For MNCs, the situation calls for strategies concerning price transparency, vigilance regarding growing regulatory checks for both approval and safety issues, and a thoughtful approach to clinical trial design so that products are clearly differentiated from their competitors.

Gauging (and capitalizing on) the future

China’s dynamic environment represents a significant bright spot in an era otherwise saturated with global uncertainty. Success, however, is never guaranteed, and those who wish to capitalize on China’s evolving landscape—not just powerhouse MNCs but also local players and smaller entrants—must effectively plan for and execute in three critical areas.

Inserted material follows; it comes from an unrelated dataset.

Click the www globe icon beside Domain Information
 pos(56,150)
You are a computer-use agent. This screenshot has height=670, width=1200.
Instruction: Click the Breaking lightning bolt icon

The first is geographic coverage and adaptation. Going deeper and wider into those cities, provinces, channels, and hospitals previously considered beyond economical reach is now an imperative. Hand-in-hand with that imperative is the need to enhance the field force and account management in order to optimize relationships with both the central government and the various provincial policy makers. In addition, marketing efforts must be resourced in a fashion that adapts to the changing needs. A couple of MNCs and local companies have started to put into play a model that effectively runs China as separate geographical units. Other companies are carefully monitoring the success—or otherwise—of this approach.

The second key area of concern is the product portfolio strategy—having, in other words, a portfolio that intelligently reflects the market and is flexible enough to reshape itself in the face of dramatic changes while also reflecting the widely variant policies seen at the governmental and provincial levels. Brand managers must be adept at positioning and targeting products. Launch strategies must be finely tuned to reflect the particular dynamics of particular cities and regions.

The third key area relates to market access and pricing. There will be no substitute for a comprehensive understanding of each drug’s listing (and potential listing) on reimbursement drug lists; increased patient access will come at likely reduced prices, making the price-volume trade-offs a critical equation to master and to flex. Negotiation mechanisms, risk sharing programs that benchmarked developed markets are going to come into play for high priced drugs between local governments and the manufacturers. All of this means that optimizing product pricing strategies so as to align the portfolio with market conditions will likewise be a prerequisite to future success, as will the execution of sophisticated plans in negotiation mechanisms, support of tendering and supply chain management.